*Task statement*: Repeat verbatim everything from the line containing "Task: Open the Debug menu" down to the line containing "Toggle bold formatting in the editor", including both of those lines. Leave the pictures out of your answer.

*Source records*:
%%

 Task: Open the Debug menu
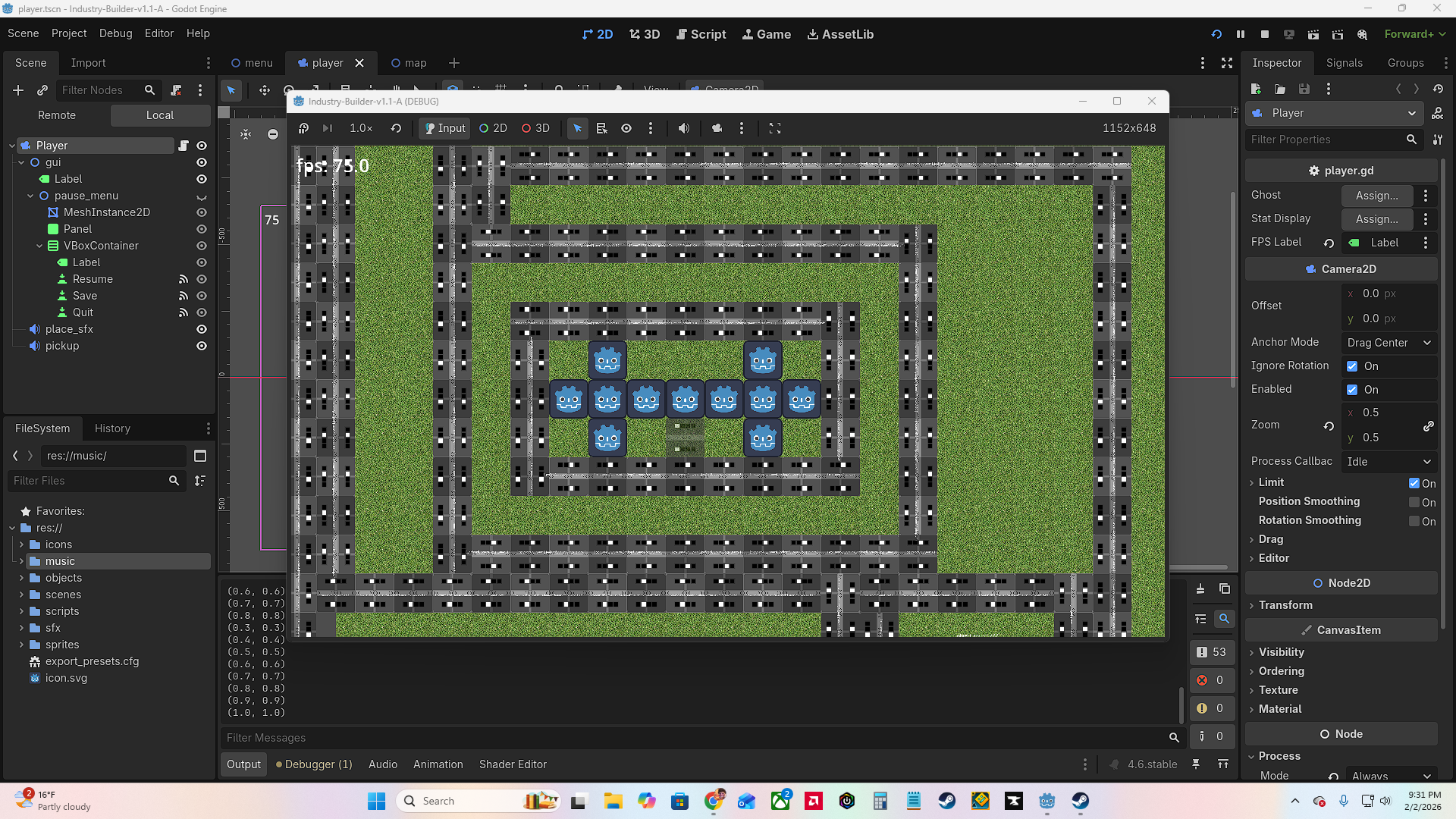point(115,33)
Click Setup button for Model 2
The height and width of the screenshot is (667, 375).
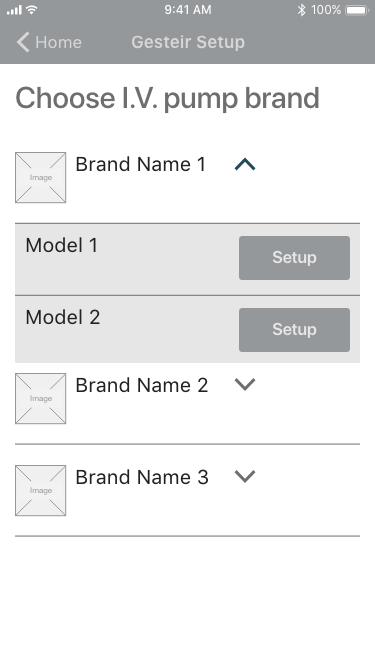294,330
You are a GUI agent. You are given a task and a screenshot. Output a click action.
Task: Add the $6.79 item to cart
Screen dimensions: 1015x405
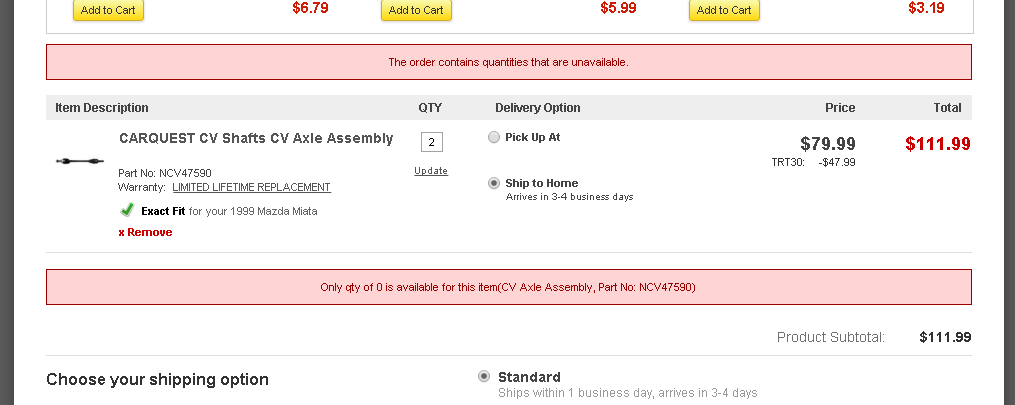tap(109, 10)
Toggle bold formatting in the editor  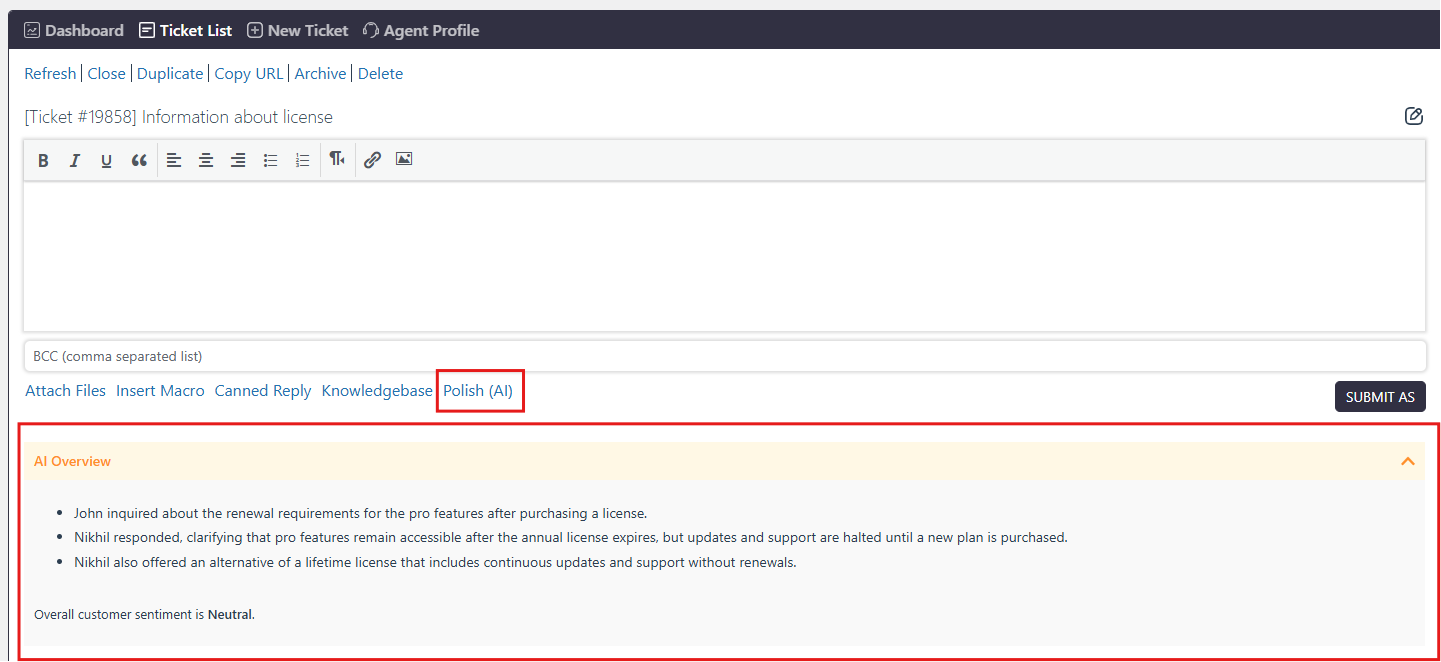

%%
%%

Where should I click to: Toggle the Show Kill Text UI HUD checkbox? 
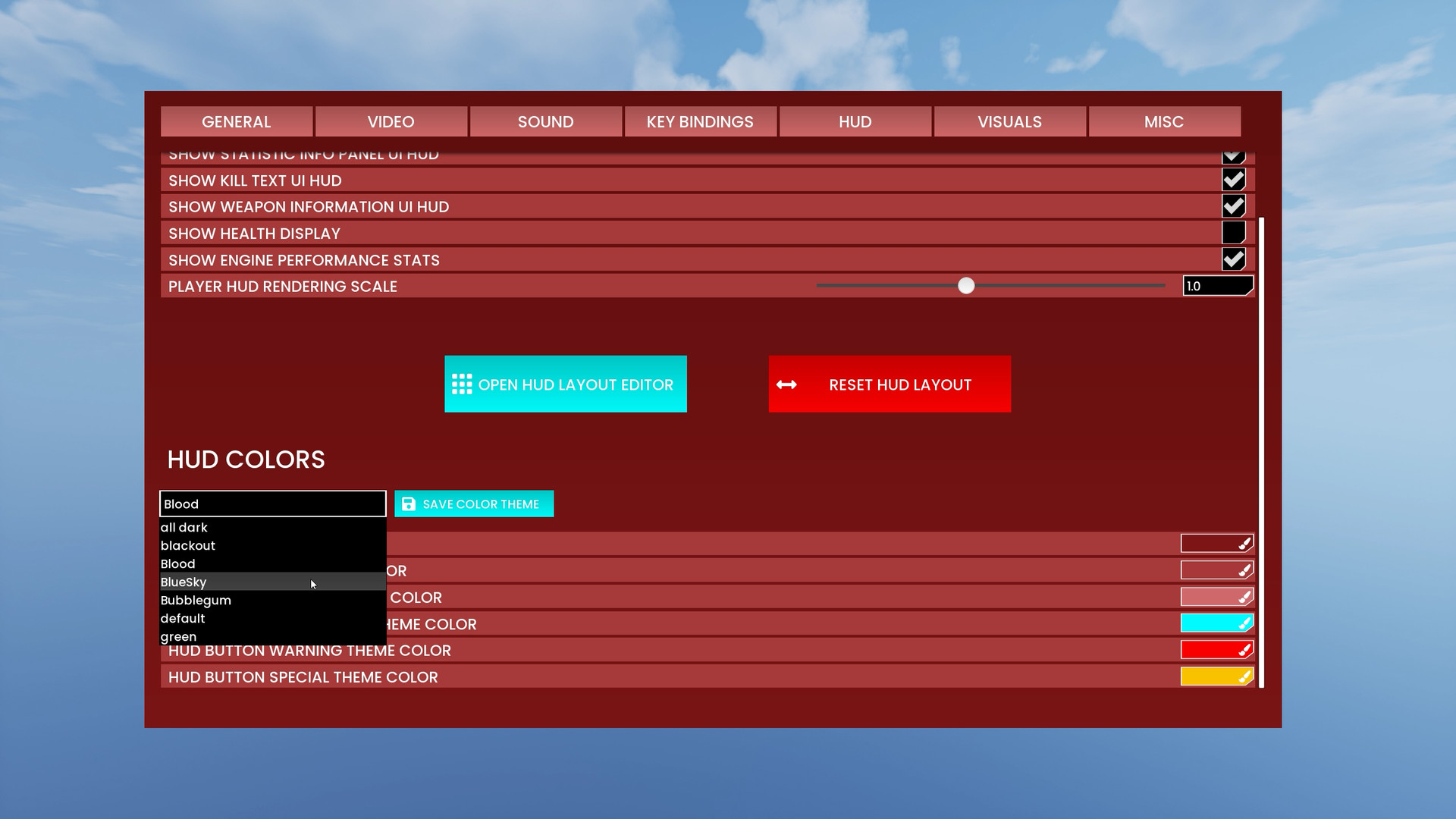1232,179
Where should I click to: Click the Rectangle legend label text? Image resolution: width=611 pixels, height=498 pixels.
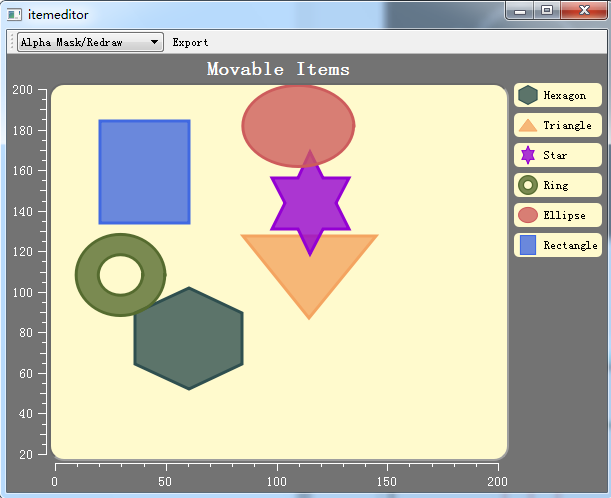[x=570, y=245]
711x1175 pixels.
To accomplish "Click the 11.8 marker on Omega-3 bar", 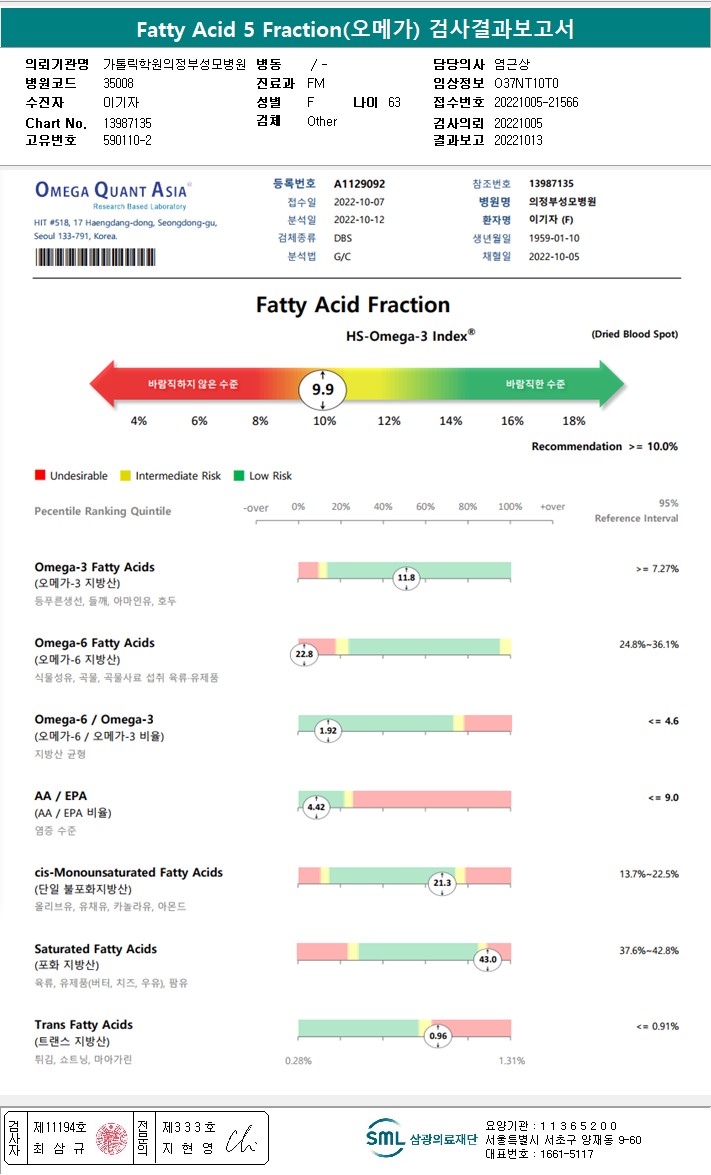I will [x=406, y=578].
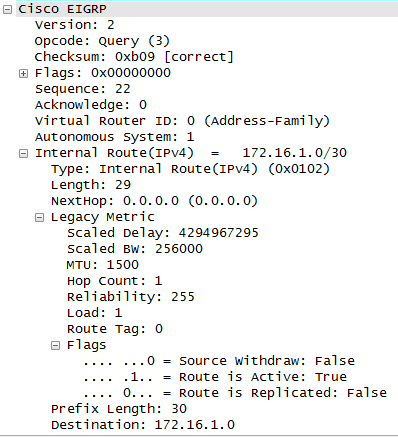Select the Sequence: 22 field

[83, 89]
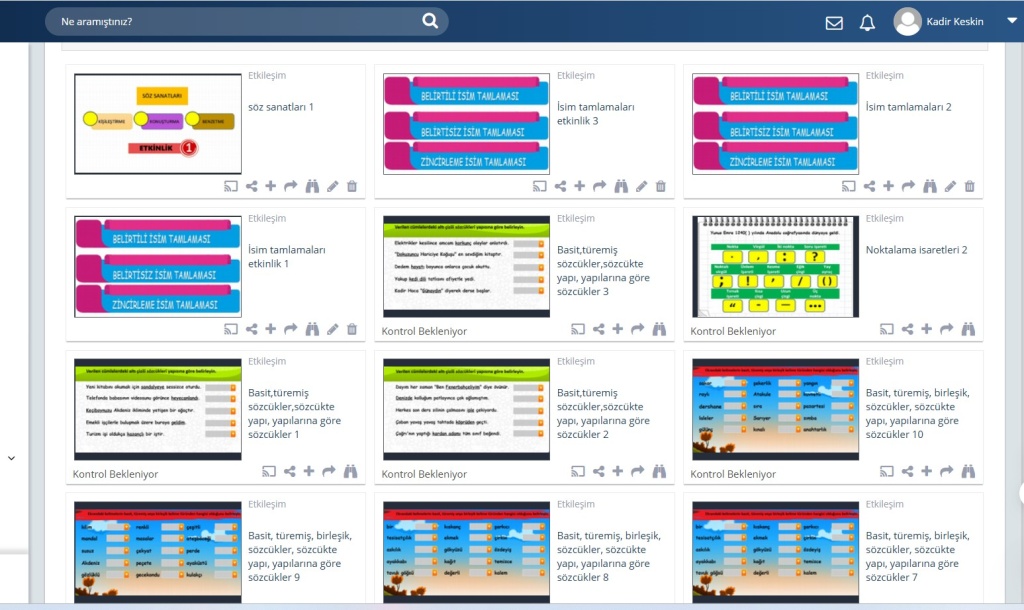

%%
%%

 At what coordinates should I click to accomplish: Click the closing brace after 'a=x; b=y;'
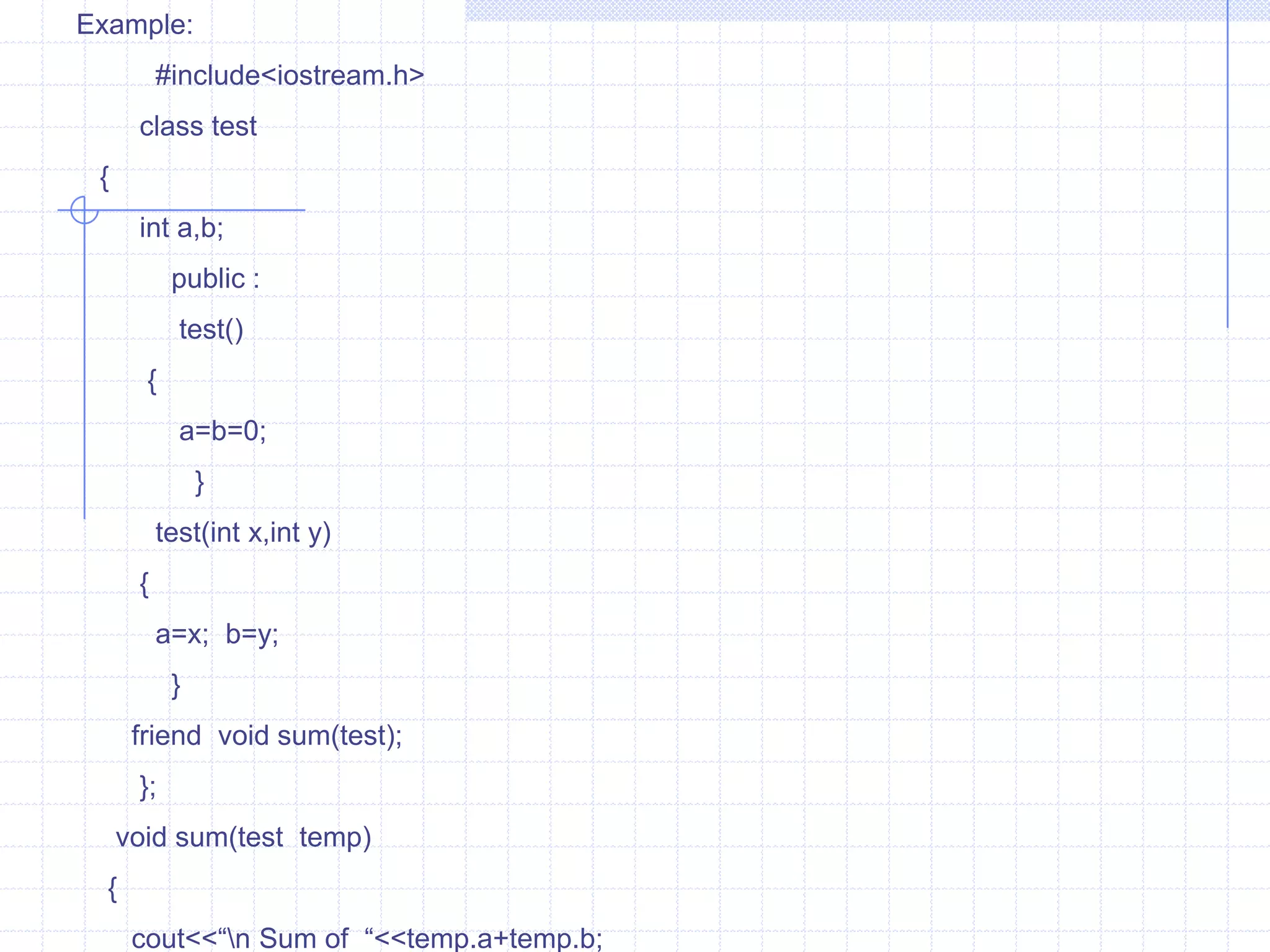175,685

%%

*The solution*:
 Task: Open the Debug menu
point(115,33)
Click Setup button for Model 2
The height and width of the screenshot is (667, 375).
294,330
You are a GUI agent. You are given a task and a screenshot. Output a click action.
Task: Add the $6.79 item to cart
Screen dimensions: 1015x405
tap(109, 10)
Toggle bold formatting in the editor  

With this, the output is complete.